De rechtbank acht niet bewezen wat aan verdachte meer of anders is ten laste gelegd, zodat zij hem daarvan zal vrijspreken.
De in de tenlastelegging voorkomende taal- en/of schrijffouten zijn verbeterd in de bewezenverklaring. De verdachte is daardoor niet geschaad in de verdediging.
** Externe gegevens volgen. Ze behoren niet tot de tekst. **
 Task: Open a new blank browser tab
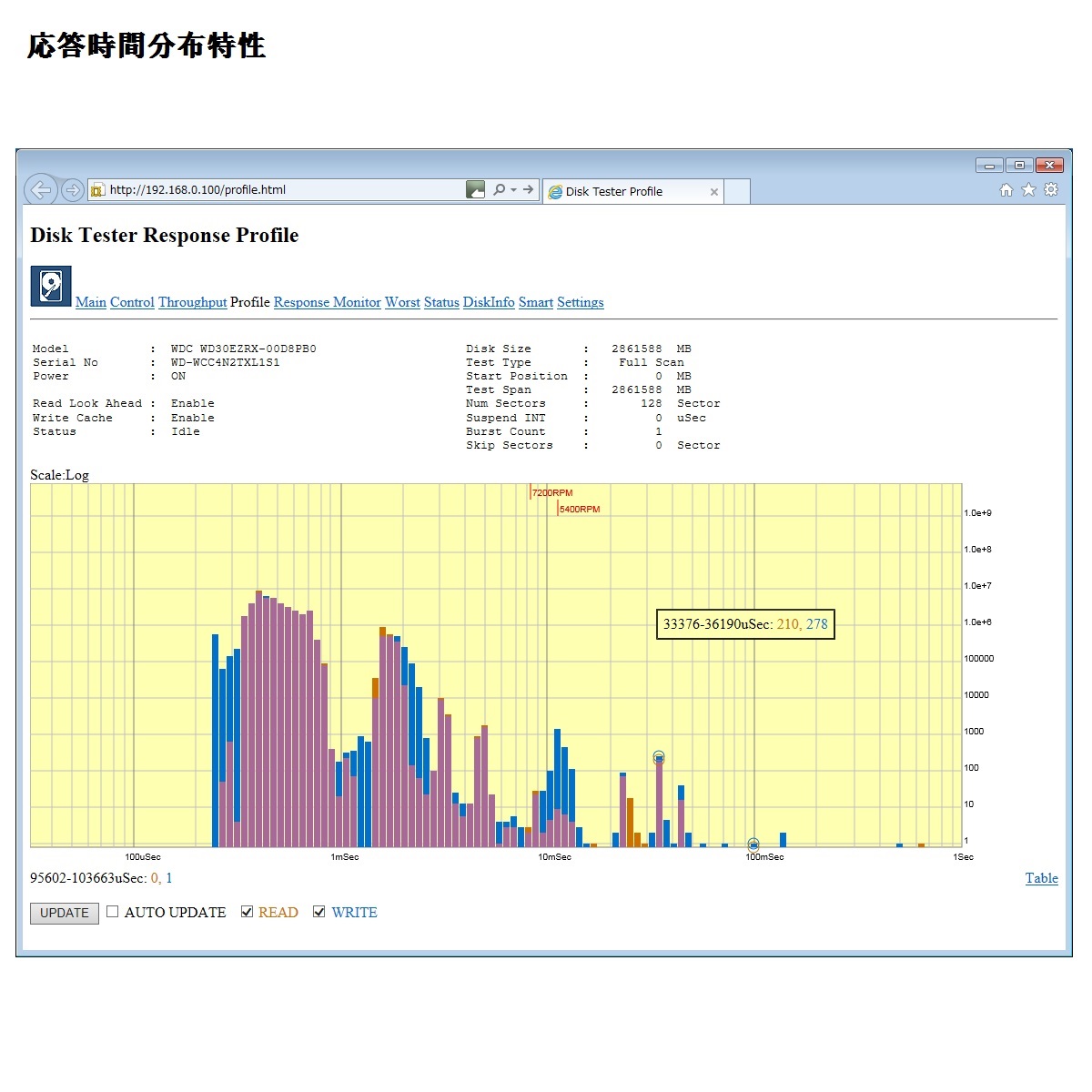pos(737,192)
5.De strafbaarheid van het bewezenverklaarde

Het bewezenverklaarde is strafbaar gesteld in de artikelen 285, 350, 417bis van het Wetboek van Strafrecht (Sr) en in artikel 55 van de Wet wapens en munitie (WWM). Er zijn geen feiten of omstandigheden aannemelijk geworden die de strafbaarheid van feiten uitsluiten. Het bewezenverklaarde levert op:
De eendaadse samenloop van
feit 1
het misdrijf: bedreiging met enig misdrijf tegen het leven gericht en bedreiging met zware mishandeling;
en
feit 2
het misdrijf: handelen in strijd met artikel 26, eerste lid, van de Wet wapens en munitie en het feit begaan met betrekking tot een wapen van categorie III;
feit 3
het misdrijf: schuldheling;
feit 4
het misdrijf: opzettelijk en wederrechtelijk enig goed dat geheel of ten dele aan een ander toebehoort, vernielen, beschadigen en onbruikbaar maken.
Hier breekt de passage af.